The DISCRIM Procedure

Computational Resources

In the following discussion, let

\begin{eqnarray*} n & = & \mbox{number of observations in the training data set} \\ v & = & \mbox{number of variables} \\ c & = & \mbox{number of class levels} \\ k & = & \mbox{number of canonical variables} \\ l & = & \mbox{length of the CLASS variable} \\ \end{eqnarray*}

Memory Requirements

The amount of temporary storage required depends on the discriminant method used and the options specified. The least amount of temporary storage in bytes needed to process the data is approximately

\[ c(32v + 3l + 128) + 8v^2 + 104v + 4l \]

A parametric method (METHOD=NORMAL) requires an additional temporary memory of $12v^2+100v$ bytes. When you specify the CROSSVALIDATE option, this temporary storage must be increased by $4v^2+44v$ bytes. When a nonparametric method (METHOD=NPAR) is used, an additional temporary storage of $10v^2+94v$ bytes is needed if you specify METRIC=FULL to evaluate the distances.

With the MANOVA option, the temporary storage must be increased by $8v^2+96v$ bytes. The CANONICAL option requires a temporary storage of $2v^2+94v+8k(v+c)$ bytes. The POSTERR option requires a temporary storage of $8c^2+64c+96$ bytes. Additional temporary storage is also required for classification summary and for each output data set.
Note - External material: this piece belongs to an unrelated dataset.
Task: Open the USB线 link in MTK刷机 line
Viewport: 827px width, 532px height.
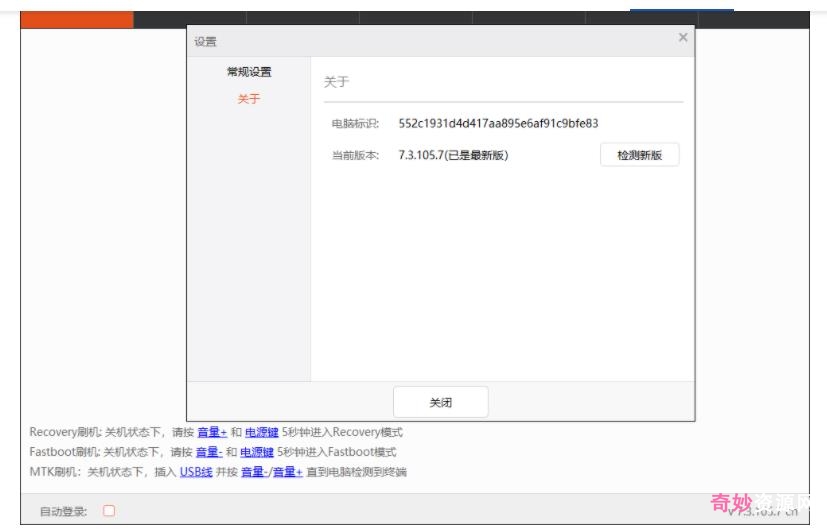Action: pos(196,472)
Consider the following statements:

proc discrim manova;
   class gp;
   var x1 x2 x3;
run;

If the CLASS variable gp has a length of 8 and the input data set contains two class levels, the procedure requires a temporary storage of 1992 bytes. This includes 1104 bytes for processing data, 480 bytes for using a parametric method, and 408 bytes for specifying the MANOVA option.

Time Requirements

The following factors determine the time requirements of discriminant analysis:

  • The time needed for reading the data and computing covariance matrices is proportional to $nv^2$. PROC DISCRIM must also look up each class level in the list. This is faster if the data are sorted by the CLASS variable. The time for looking up class levels is proportional to a value ranging from n to $n \ln (c)$.

  • The time for inverting a covariance matrix is proportional to $v^3$.

  • With a parametric method, the time required to classify each observation is proportional to $cv$ for a linear discriminant function and $cv^2$ for a quadratic discriminant function. When you specify the CROSSVALIDATE option, the discriminant function is updated for each observation in the classification. A substantial amount of time is required.

  • With a nonparametric method, the data are stored in a tree structure (Friedman, Bentley, and Finkel 1977). The time required to organize the observations into the tree structure is proportional to $nv \ln (n)$. The time for performing each tree search is proportional to $\ln (n)$. When you specify the normal KERNEL= option, all observations in the training sample contribute to the density estimation and more computer time is needed.

  • The time required for the canonical discriminant analysis is proportional to $v^3$.

Each of the preceding factors has a different machine-dependent constant of proportionality.